I Wish I Could Take His Pain”: A Mother Watches Her Child Endure Chemo and Immunotherapy.

Chemo day four did not arrive loudly.
It did not announce itself with alarms or sudden chaos.
It came quietly, settling into Cylus’s body the way a storm settles into the air before anyone realizes how violent it will become.

Immunotherapy day three followed closely behind, layering itself over everything he was already enduring, turning discomfort into pain and pain into something far harder to describe.

 

Cylus is hurting.
Not in one place.

Not in one clear way that can be easily treated.
But everywhere.
The kind of pain that moves through nerves, that lights up the body from the inside, that makes even rest feel like work.

The immunotherapy — dinutuximab — is doing what it is designed to do, and that knowledge is both reassuring and devastating at the same time.

 

Dinutuximab targets GD2 antigens, which sit on the surface of neuroblastoma cells.

It binds to them, flags them, and tells the immune system to attack.
But neuroblastoma is a cancer of immature nerve cells in the sympathetic nervous system, and that means the treatment cannot cleanly separate what is dangerous from what is healthy.

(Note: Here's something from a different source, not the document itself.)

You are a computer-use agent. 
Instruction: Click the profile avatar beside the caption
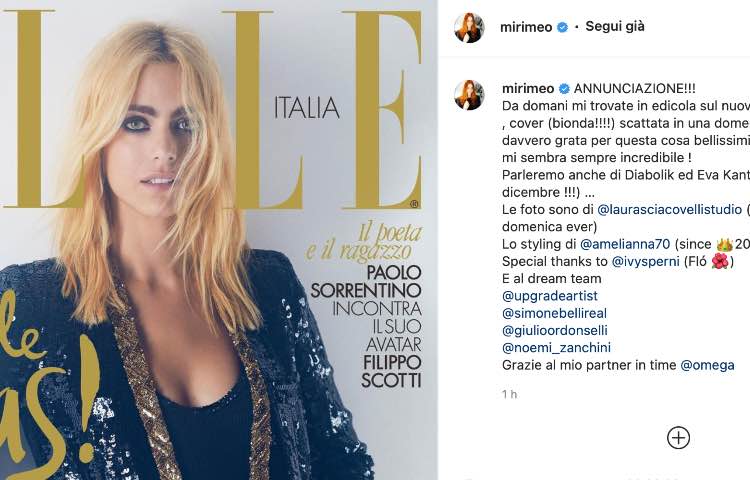[x=469, y=95]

So while it damages cancer cells, it also damages healthy nerve cells.
That is where the pain comes from.
Deep, sharp, burning nerve pain that spreads across the entire body.

 

To manage that pain, doctors have placed Cylus on a PCA pump, carefully balancing medications to give him relief without overwhelming his small system.
Even with that support, the pain still breaks through.

High fevers come and go.
Immune reactions flare suddenly.
His body is constantly reacting, adjusting, fighting, and recalibrating.
It is exhausting for him in ways that go far beyond physical tiredness.

It drains him emotionally, too, even if he cannot fully articulate why.

 

Friday morning brought an X-ray of his pelvis.
Everyone knew its limitations.
An X-ray is not as detailed as a CT scan.

It does not offer the clarity of an MIBG scan.
But still, the results mattered.
And when they came back, they brought a moment of cautious relief.

 

For the first time in many months, doctors could not see any new tumors.

There was no obvious progression.
The area appeared stable.
In the world of pediatric cancer, “stable” is not a small word.
It does not mean cured.
It does not mean safe.

But it means the disease is not advancing — and sometimes, that pause is everything.

 

For Cylus’s mother, that news landed with mixed emotions.
Relief, yes.
But also heartbreak.
Because stability has come at such a high cost.

Nothing in her life has ever broken her heart the way watching her child endure this has.
Not once.
But over and over again.

 

Just one week ago, life looked different.

They were celebrating his birthday.
He was walking on his own.
Eating without struggle.
Smiling easily.
Playing like a child should.
Those moments may have looked ordinary to others, but to her they were sacred — proof that joy still existed between treatments, proof that her son was still fully himself.

 

And then, just as quickly, everything changed again.
Hospital rooms replaced birthday decorations.
IV lines replaced toys.
Pain replaced laughter.
Cylus does not understand why this keeps happening to him.

He does not understand words like immunotherapy, antibodies, or cancer cells.
He only knows that his body hurts in ways it did not before, and that the things he could do last week suddenly feel impossible.